SUPPLIED DATA =
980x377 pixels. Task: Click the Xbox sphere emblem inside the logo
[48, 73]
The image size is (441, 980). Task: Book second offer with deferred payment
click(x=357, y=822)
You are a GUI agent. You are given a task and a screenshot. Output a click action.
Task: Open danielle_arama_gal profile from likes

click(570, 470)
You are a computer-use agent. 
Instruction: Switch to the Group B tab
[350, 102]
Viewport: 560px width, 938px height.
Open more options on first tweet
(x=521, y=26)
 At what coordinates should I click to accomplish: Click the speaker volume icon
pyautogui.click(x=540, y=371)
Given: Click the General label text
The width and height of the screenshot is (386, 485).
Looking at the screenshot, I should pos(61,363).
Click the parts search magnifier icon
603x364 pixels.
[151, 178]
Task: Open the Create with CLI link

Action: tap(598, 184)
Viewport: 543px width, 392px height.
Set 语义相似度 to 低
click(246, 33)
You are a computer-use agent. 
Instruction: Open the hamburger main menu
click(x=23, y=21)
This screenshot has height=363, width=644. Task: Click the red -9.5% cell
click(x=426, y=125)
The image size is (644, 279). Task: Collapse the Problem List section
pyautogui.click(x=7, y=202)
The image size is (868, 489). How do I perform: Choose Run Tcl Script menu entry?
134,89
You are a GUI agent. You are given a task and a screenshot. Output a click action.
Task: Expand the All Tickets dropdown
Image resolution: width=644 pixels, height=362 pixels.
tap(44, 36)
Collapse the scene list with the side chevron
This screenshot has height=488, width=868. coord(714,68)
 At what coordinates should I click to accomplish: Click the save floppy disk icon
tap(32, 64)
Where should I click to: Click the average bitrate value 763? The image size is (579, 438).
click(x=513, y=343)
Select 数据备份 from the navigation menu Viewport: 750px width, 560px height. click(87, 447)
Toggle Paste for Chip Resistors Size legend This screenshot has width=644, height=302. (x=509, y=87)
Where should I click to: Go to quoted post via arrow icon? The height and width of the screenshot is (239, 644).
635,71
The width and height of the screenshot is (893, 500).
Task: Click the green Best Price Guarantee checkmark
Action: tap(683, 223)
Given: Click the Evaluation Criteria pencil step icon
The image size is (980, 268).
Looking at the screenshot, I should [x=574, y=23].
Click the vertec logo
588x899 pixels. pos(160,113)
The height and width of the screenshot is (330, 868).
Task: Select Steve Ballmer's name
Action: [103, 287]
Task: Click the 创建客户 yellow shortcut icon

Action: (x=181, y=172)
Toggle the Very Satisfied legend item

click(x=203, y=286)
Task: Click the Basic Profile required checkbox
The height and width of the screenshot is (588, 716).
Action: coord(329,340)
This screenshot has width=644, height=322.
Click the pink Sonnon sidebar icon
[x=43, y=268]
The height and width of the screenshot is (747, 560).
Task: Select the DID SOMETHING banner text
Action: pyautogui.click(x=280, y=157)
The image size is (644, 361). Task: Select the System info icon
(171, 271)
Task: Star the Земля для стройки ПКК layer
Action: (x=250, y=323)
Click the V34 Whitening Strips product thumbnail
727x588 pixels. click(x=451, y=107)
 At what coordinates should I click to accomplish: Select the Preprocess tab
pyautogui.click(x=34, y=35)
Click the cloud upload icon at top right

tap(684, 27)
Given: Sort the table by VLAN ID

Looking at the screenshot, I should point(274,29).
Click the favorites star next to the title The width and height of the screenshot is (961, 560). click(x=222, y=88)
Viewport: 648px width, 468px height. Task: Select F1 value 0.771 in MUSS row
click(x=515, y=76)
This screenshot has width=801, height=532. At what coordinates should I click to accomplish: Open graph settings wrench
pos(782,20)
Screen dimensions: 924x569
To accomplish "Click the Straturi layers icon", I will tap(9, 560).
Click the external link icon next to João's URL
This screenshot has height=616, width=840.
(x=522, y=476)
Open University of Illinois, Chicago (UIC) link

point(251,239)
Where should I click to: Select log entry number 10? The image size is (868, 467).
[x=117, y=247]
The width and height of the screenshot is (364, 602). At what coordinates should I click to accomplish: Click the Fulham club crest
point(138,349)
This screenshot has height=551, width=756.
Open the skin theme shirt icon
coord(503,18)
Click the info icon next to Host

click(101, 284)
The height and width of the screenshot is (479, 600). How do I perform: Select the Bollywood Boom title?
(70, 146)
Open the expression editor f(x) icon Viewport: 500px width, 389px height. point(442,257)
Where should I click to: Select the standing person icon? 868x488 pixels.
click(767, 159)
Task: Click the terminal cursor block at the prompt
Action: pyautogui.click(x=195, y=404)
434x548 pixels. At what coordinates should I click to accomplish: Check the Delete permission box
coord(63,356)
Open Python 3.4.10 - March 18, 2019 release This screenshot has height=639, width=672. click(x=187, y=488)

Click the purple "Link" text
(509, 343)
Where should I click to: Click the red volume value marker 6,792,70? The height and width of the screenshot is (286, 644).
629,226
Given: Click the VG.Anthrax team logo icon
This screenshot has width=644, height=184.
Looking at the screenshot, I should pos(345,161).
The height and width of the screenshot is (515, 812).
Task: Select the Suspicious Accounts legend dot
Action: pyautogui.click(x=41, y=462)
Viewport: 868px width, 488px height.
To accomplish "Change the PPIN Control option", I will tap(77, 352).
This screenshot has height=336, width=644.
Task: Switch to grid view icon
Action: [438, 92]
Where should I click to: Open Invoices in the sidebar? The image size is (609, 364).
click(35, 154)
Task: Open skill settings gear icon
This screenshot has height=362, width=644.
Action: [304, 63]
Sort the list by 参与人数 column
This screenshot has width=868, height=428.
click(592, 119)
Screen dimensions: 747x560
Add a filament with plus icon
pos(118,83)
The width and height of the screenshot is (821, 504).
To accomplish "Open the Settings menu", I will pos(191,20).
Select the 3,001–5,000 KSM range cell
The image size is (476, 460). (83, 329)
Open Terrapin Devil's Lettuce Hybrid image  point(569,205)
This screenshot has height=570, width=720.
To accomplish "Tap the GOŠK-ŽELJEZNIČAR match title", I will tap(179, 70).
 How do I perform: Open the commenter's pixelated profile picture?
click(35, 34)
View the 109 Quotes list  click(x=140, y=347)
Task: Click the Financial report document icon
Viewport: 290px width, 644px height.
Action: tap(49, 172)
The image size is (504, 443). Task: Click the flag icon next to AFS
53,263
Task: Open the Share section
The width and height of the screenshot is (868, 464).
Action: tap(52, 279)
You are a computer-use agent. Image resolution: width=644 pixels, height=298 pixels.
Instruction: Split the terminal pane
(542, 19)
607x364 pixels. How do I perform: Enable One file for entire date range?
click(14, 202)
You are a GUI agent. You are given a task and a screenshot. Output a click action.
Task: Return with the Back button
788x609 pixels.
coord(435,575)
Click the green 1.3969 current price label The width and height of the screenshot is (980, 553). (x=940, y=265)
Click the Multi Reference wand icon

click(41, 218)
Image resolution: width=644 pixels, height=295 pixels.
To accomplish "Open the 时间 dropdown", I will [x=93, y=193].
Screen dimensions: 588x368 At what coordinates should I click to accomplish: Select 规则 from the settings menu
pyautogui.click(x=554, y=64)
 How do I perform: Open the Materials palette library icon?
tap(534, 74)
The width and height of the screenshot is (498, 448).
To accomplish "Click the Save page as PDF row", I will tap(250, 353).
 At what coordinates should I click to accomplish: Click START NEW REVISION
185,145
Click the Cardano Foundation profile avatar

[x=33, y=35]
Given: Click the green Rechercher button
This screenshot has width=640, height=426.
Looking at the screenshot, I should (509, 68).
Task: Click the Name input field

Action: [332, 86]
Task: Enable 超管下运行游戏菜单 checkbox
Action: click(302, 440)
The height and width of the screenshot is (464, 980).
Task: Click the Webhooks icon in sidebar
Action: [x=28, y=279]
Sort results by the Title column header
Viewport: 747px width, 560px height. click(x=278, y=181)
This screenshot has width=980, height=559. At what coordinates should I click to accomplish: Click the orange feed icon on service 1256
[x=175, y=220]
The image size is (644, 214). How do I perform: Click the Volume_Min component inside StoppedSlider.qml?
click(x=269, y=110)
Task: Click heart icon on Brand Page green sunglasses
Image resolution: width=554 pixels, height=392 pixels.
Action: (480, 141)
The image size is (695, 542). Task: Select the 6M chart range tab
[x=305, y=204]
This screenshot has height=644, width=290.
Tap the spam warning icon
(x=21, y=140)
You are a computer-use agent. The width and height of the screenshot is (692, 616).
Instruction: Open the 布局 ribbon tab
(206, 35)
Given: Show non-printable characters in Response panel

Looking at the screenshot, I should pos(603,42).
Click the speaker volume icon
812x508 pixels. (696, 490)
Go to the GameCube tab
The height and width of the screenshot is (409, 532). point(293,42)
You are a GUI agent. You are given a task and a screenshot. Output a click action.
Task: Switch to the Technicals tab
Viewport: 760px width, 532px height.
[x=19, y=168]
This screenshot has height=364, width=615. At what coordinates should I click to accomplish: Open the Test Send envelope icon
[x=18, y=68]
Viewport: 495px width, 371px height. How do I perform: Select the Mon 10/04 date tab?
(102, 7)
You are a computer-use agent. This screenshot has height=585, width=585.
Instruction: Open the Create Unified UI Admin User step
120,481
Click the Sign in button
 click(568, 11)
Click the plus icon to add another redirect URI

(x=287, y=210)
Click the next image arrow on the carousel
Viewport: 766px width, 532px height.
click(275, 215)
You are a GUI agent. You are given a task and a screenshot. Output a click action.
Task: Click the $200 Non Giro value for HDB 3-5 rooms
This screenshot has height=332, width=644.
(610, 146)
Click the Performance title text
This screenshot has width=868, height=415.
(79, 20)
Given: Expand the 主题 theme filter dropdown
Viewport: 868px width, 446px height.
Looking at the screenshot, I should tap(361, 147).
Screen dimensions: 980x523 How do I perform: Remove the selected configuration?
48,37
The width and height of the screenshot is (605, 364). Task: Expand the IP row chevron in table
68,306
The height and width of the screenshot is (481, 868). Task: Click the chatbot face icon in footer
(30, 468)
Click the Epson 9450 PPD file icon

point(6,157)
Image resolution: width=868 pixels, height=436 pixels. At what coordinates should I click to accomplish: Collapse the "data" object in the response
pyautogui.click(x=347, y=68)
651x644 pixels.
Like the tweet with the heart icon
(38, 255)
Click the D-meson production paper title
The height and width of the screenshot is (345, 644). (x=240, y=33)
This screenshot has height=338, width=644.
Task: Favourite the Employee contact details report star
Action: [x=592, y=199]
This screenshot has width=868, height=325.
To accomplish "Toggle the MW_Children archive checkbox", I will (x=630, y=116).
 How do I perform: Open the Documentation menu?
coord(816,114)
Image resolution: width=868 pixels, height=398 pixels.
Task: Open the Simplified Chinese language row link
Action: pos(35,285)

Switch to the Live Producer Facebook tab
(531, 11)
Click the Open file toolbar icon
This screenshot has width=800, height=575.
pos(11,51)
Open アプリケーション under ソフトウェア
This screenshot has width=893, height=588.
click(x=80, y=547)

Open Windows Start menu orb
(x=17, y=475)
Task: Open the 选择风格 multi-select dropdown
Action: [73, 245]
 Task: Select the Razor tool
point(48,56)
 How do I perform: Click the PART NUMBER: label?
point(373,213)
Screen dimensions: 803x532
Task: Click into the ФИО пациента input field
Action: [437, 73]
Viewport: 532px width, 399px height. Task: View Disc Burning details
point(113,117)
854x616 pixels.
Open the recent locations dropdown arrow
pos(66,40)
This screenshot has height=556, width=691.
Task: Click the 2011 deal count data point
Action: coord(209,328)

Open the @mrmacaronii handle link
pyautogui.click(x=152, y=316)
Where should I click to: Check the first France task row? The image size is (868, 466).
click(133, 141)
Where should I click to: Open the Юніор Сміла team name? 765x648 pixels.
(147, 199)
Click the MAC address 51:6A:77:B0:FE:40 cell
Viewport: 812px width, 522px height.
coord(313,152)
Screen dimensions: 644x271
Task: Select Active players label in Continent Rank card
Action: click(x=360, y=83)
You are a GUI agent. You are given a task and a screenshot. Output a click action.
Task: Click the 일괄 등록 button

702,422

WORK INSTRUCTIONS = In the listing above, find the line holding "This screenshot has width=801, height=532." and the line holding "Given: Click the VG.Anthrax team logo icon", then output those two lines and every line between them exactly.

ANSWER SPACE =
This screenshot has width=801, height=532. At what coordinates should I click to accomplish: Open graph settings wrench
pos(782,20)
Screen dimensions: 924x569
To accomplish "Click the Straturi layers icon", I will tap(9, 560).
Click the external link icon next to João's URL
This screenshot has height=616, width=840.
(x=522, y=476)
Open University of Illinois, Chicago (UIC) link

point(251,239)
Where should I click to: Select log entry number 10? The image size is (868, 467).
[x=117, y=247]
The width and height of the screenshot is (364, 602). At what coordinates should I click to accomplish: Click the Fulham club crest
point(138,349)
This screenshot has height=551, width=756.
Open the skin theme shirt icon
coord(503,18)
Click the info icon next to Host

click(101, 284)
The height and width of the screenshot is (479, 600). How do I perform: Select the Bollywood Boom title?
(70, 146)
Open the expression editor f(x) icon Viewport: 500px width, 389px height. point(442,257)
Where should I click to: Select the standing person icon? 868x488 pixels.
click(767, 159)
Task: Click the terminal cursor block at the prompt
Action: pyautogui.click(x=195, y=404)
434x548 pixels. At what coordinates should I click to accomplish: Check the Delete permission box
coord(63,356)
Open Python 3.4.10 - March 18, 2019 release This screenshot has height=639, width=672. click(x=187, y=488)

Click the purple "Link" text
(509, 343)
Where should I click to: Click the red volume value marker 6,792,70? The height and width of the screenshot is (286, 644).
629,226
Given: Click the VG.Anthrax team logo icon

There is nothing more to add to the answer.